Step 3: User Interface

To offer a user interface for the SPE, the simplest way is to use a customized version of the WESkit GUI. It offers a lightweight web application to allow researchers to run and monitor workflows. The WESkit GUI repository can be used as a blueprint to create a customized website.

Step 4: Authentication and Authorization

Authentication and authorization is implemented using OIDC. This setup uses the LS-Login infrastructure for OIDC integration.
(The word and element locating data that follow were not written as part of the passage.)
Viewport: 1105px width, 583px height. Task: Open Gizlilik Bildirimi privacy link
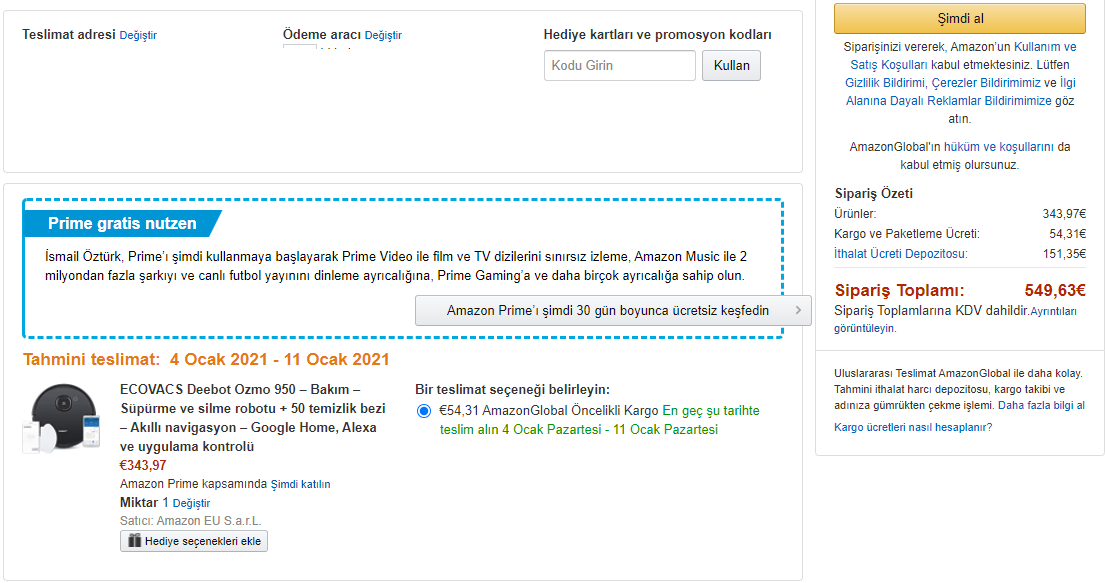pos(884,82)
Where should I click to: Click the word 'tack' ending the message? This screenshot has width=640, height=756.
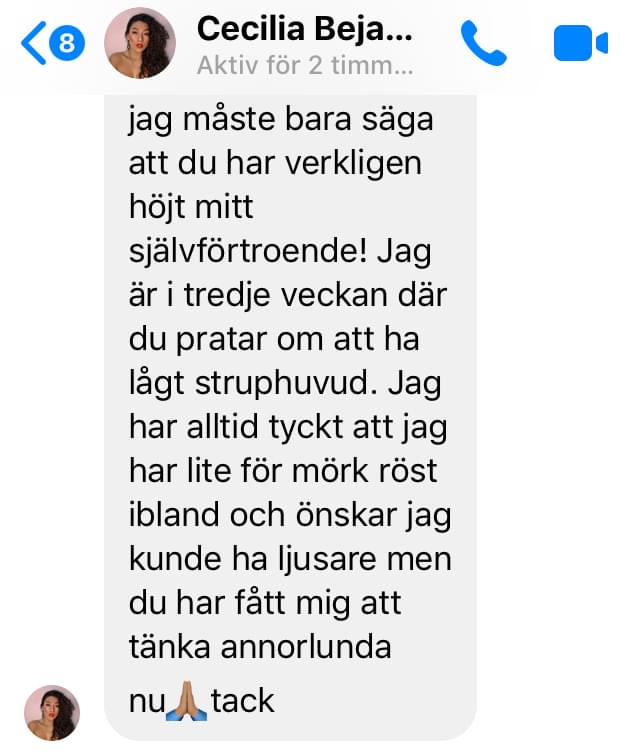(243, 701)
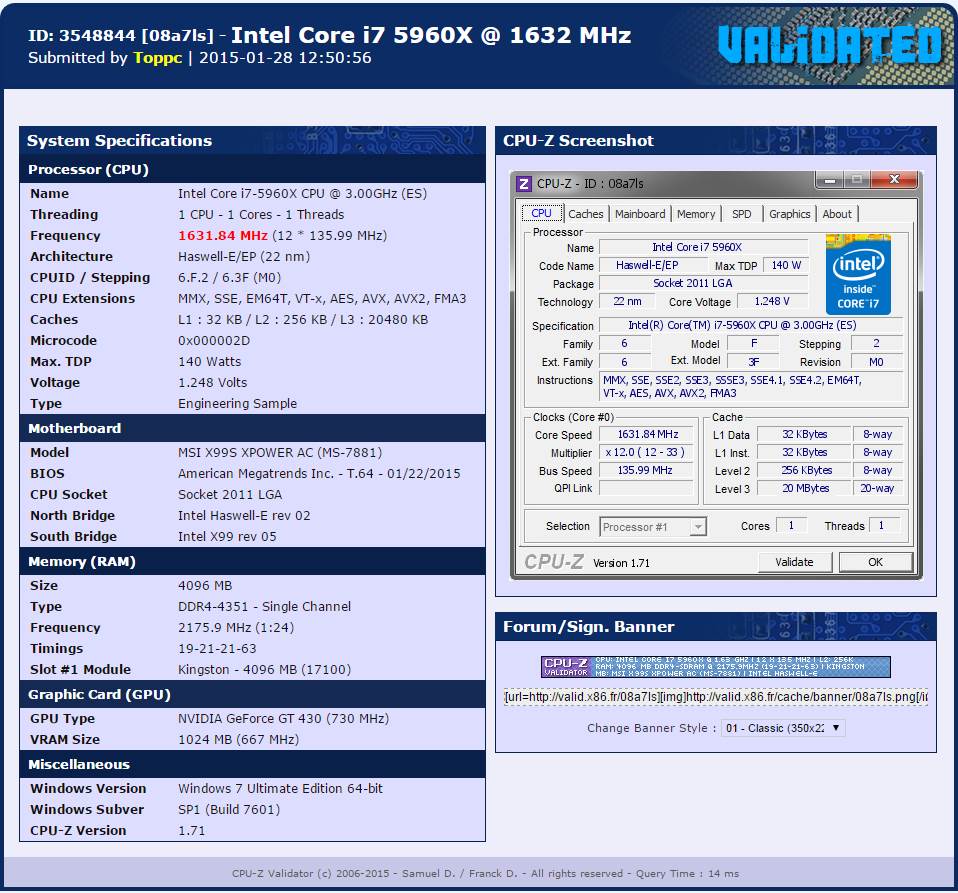Open submitter Toppc profile link
Viewport: 958px width, 893px height.
158,58
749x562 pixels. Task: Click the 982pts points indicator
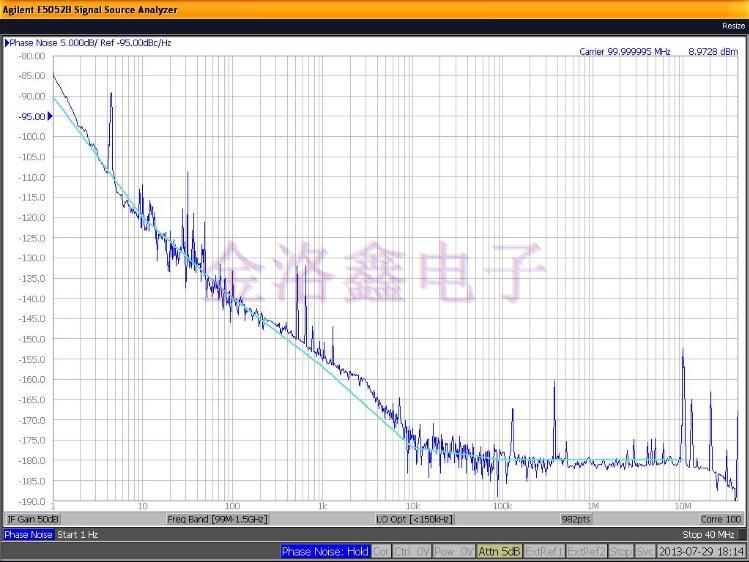click(x=577, y=519)
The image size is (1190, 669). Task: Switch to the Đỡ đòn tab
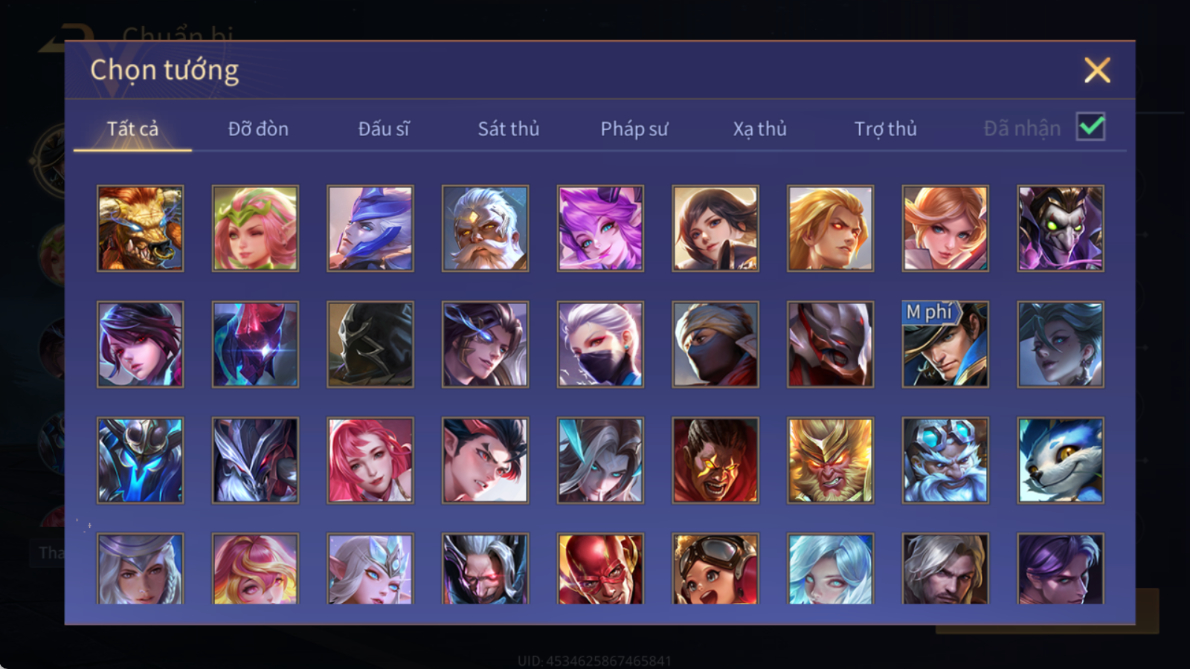(x=258, y=129)
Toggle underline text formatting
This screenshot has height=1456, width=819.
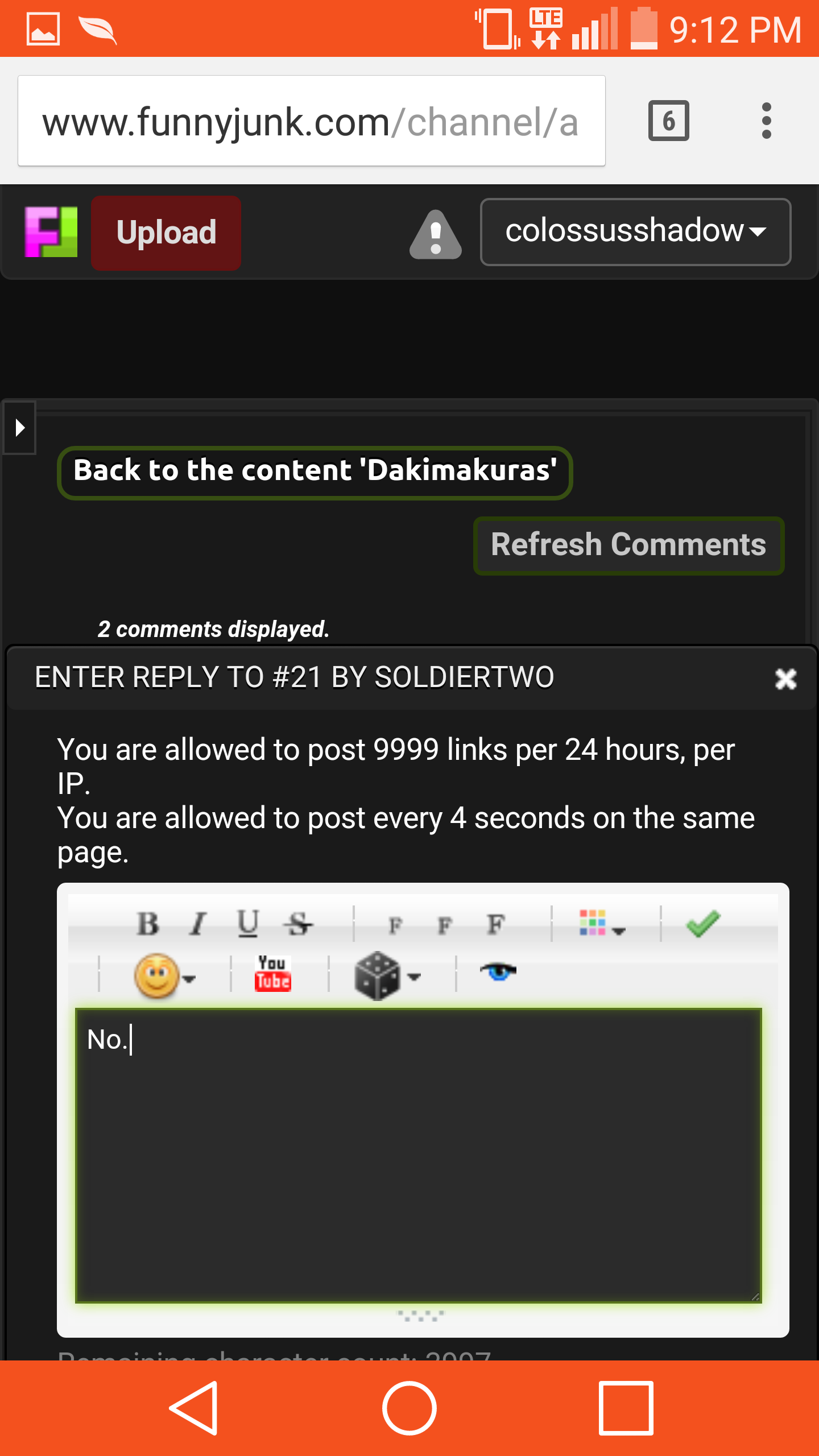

The LS-Login documentation contains a guide on how to register a new service.

In this tutorial, we assume a single LS-Login service for all the deployed tools (WESkit, MinIO, WebApp).

LS-Login can be activated in MinIO either by using the MinIO console using the OIDC configuration or by setting environmental variables, as described in the MinIO OIDC Documentation. There are detailed instructions in the ELIXIR-on-Cloud documentation for using MinIO with LS-Login.

WESkit can be configured for OIDC. After enabling OIDC, WESkit requires OAuth2 tokens for each request. Please refer to the WESkit documentation for configuration instructions.